* [Document excerpt]

Epoxy coat with at least 3 coats and clear coat for UV protection. If you want to glass it, cover in 4 oz glass.
I tried some Raka UV epoxy with disappointing results on carbon fiber as an FYI.


----------



## NoeSmyrnaBch (Aug 19, 2013)

Cedar is naturally water resistant (not proof), so I think a few coats of a quality epoxy (not the stuff at Higgs) would be all you'd need. Think of all those cedar strip kayaks and boats that people build.


----------



## DuckNut (Apr 3, 2009)

If you epoxy, you will have to protect with another coating. Skip the epoxy and just use spar varnish.


----------



## scsdiver (Oct 27, 2014)

we tried the spar on another project and we put 8 coats of it on the wood and after a year the wood was rotten so not sure how much faith i will put in it however this wood will be exposed so maybe better results. i got a lot done this weekend although it still doesn't look any different! i glued and filled in my piping from front to back, i took Backwater's advice and i put a coat of 1708 on the floor and gunnel and wow your right it really stiffened the floor up. i got my template made for my floor and got the floor cut out of plascore and got the bottom of the floor covered in 1708. i hope tongiht to get the topside done and get the stringers put in the floor. i also got my bulkheads all smoothed out so they are ready for gel coat when i get that far just seemed like a good time to get that sanding done as i hope my floor wil turn out as well/better than my other parts so there shouldt be much need to block it out. i think i am then going to transition in the back of the boat so that i can get everything in the floor area the way i want it so that i can paint/gel coat the interior before i move onto the deck.

* [Extracted material]
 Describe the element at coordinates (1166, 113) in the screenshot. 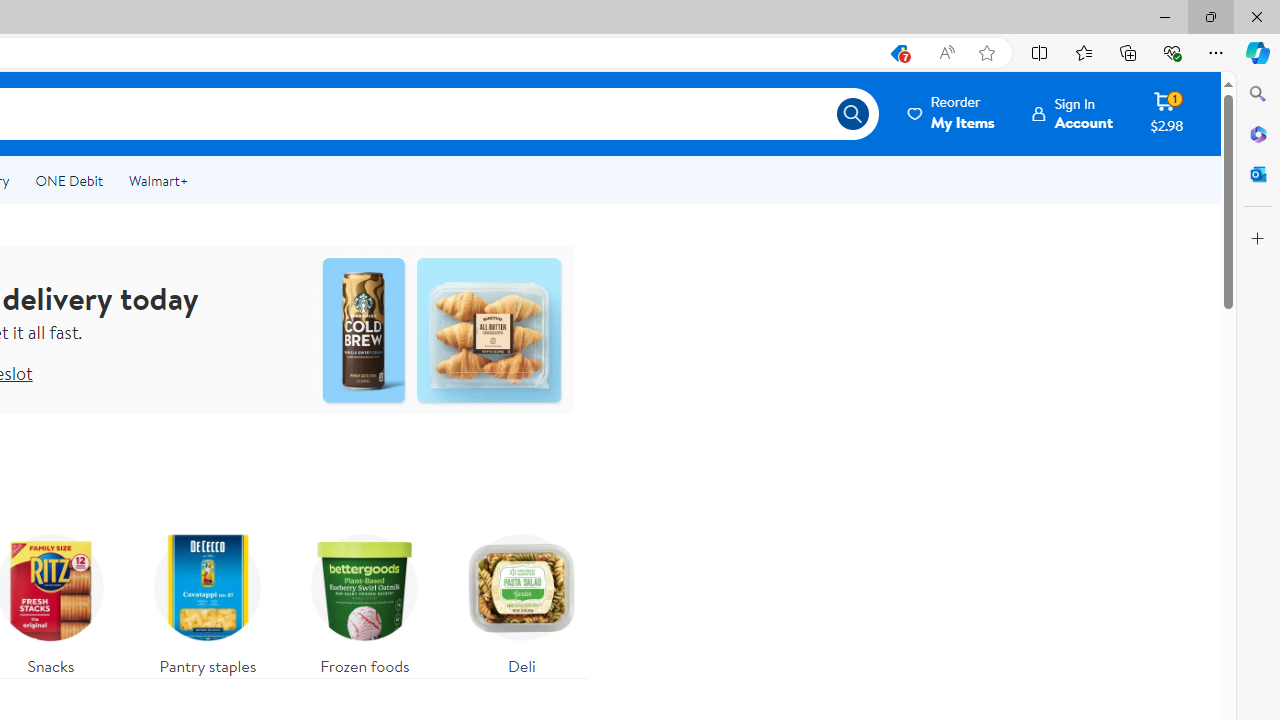

I see `'Cart contains 1 item Total Amount $2.98'` at that location.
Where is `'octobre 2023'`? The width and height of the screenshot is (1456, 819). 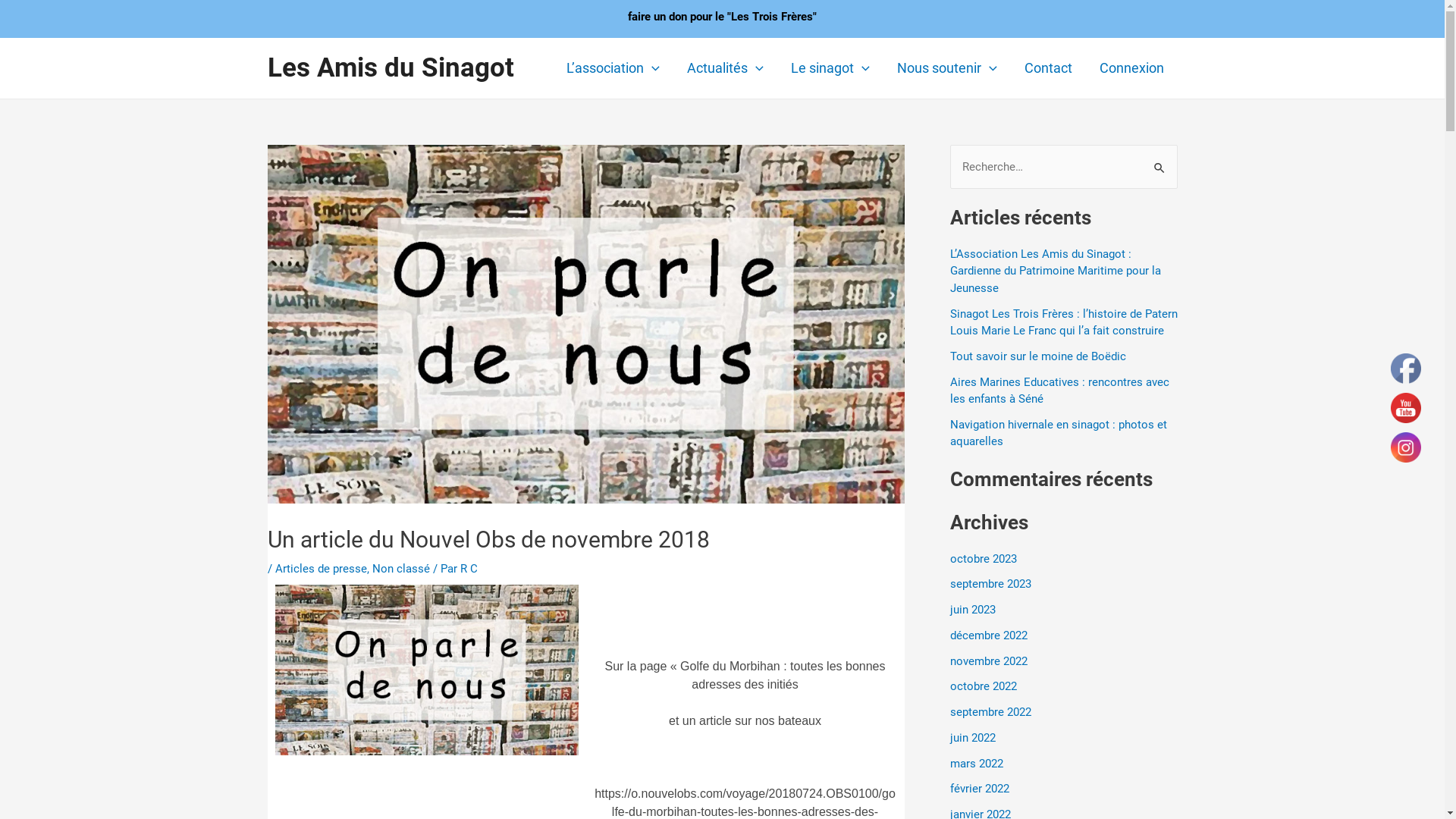 'octobre 2023' is located at coordinates (983, 558).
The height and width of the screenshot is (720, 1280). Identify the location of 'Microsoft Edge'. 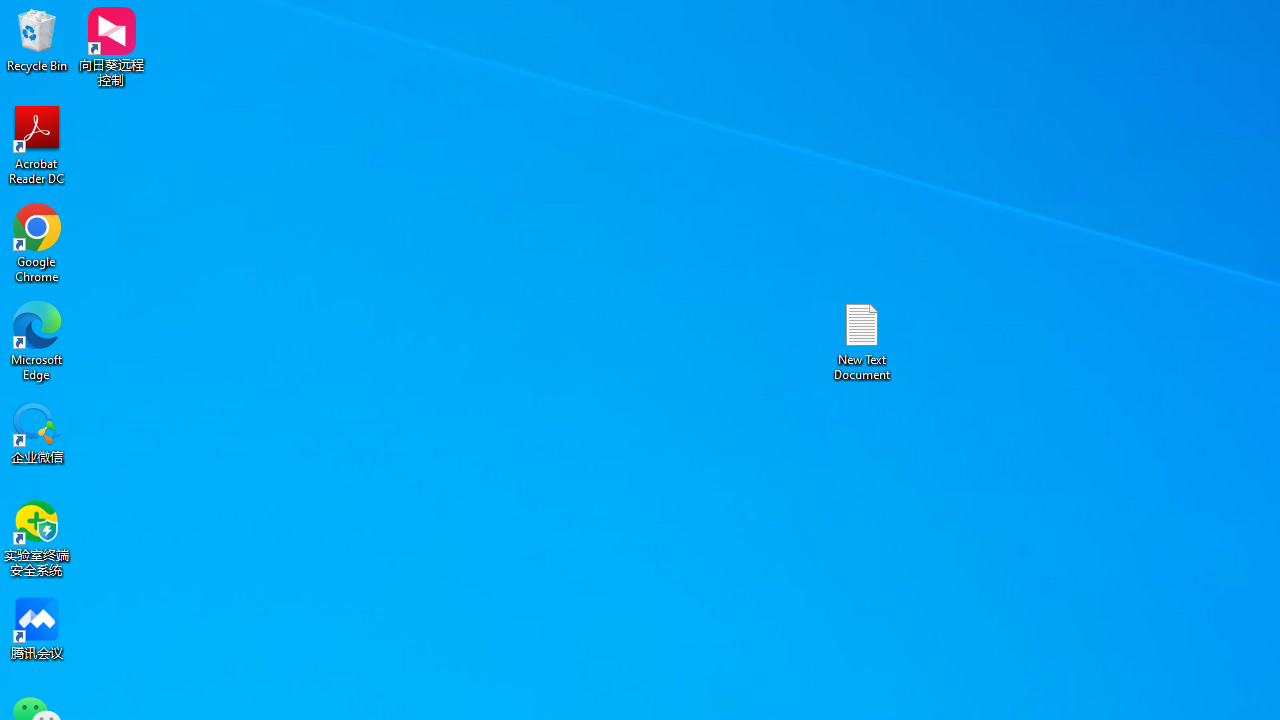
(37, 340).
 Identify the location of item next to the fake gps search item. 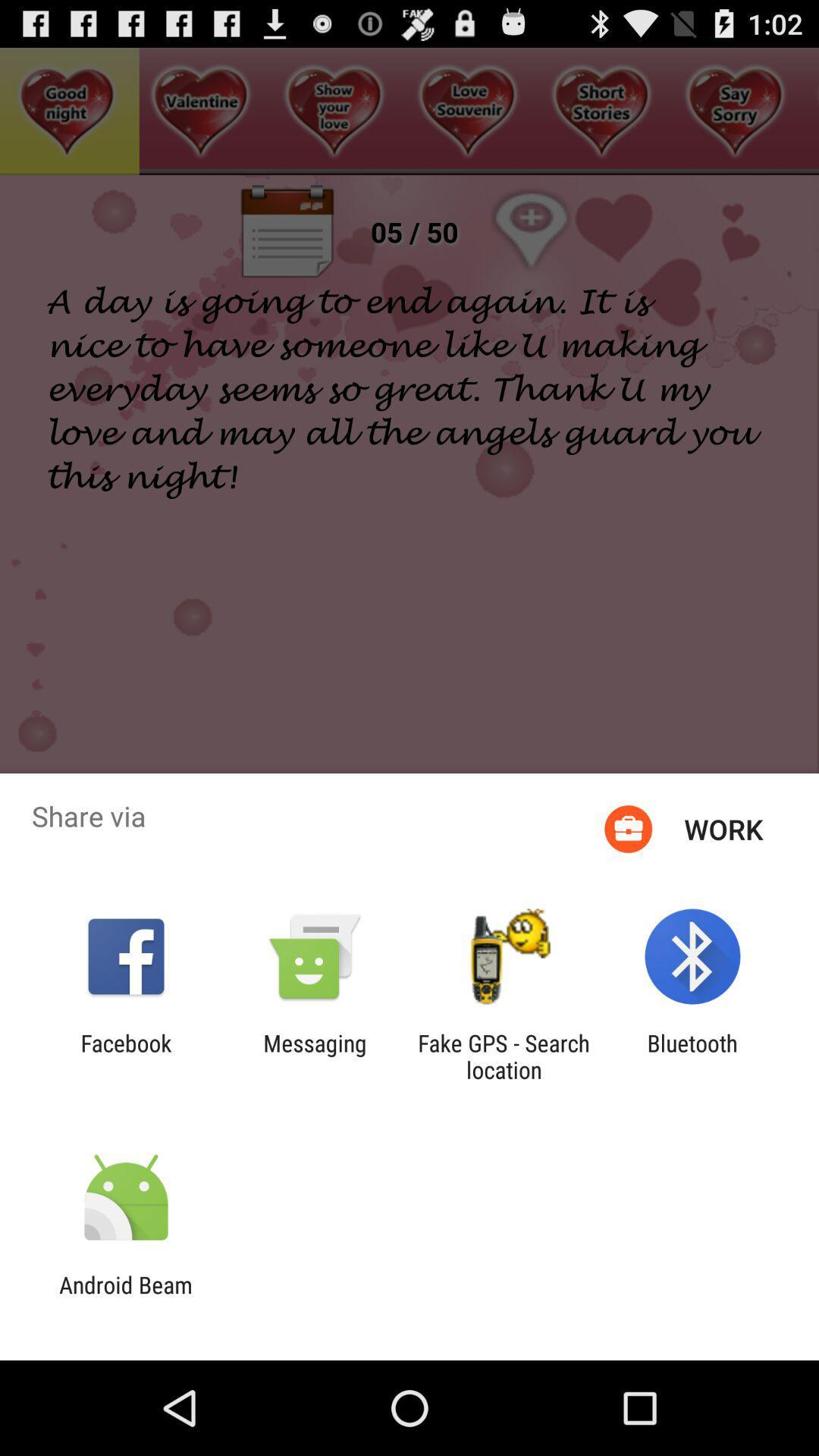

* [Tasks and exercises]
1 – List the usernames that head posts in the forum thread on coating wood for a boat.
2 – In the forum thread on coating wood for a boat, how many coats of spar did scsdiver put on the wood in the earlier project?
3 – Continue the forum thread on coating wood for a boat from its last post.
The data is not needed for the tasks.

* [Replies]
1 – NoeSmyrnaBch, DuckNut, scsdiver

2 – Eight coats.

3 –
----------



## scsdiver (Oct 27, 2014)

anyone have any suggestions on how to make something smoothed out? by that i mean i ready about guys using visuqueen and using a spreader to smooth out the glass while its wet however everytime ive tried this not matter what i do i get wrinkles in the finished product.


----------



## scsdiver (Oct 27, 2014)

ok well some big things tongiht first and formost i have quit using tinypics so i shouldn't have anymore screwy uploaded pics!! im going to go back and fix some of the ones that are jacked up. so finally tonight i got stringers installed in the boat!!!!! 








hopefully tomorrow ill get the other side of the floor finished. one side is glassed and looks pretty darn good i think. plus i want to paint under the floor are before i put it in.


----------



## scsdiver (Oct 27, 2014)

finished up the stringers tonight. i got filets put in on all of them. tomorrow night i am going to tape off and pain underneath the floor area and finish glassing the floor intself.


----------



## scsdiver (Oct 27, 2014)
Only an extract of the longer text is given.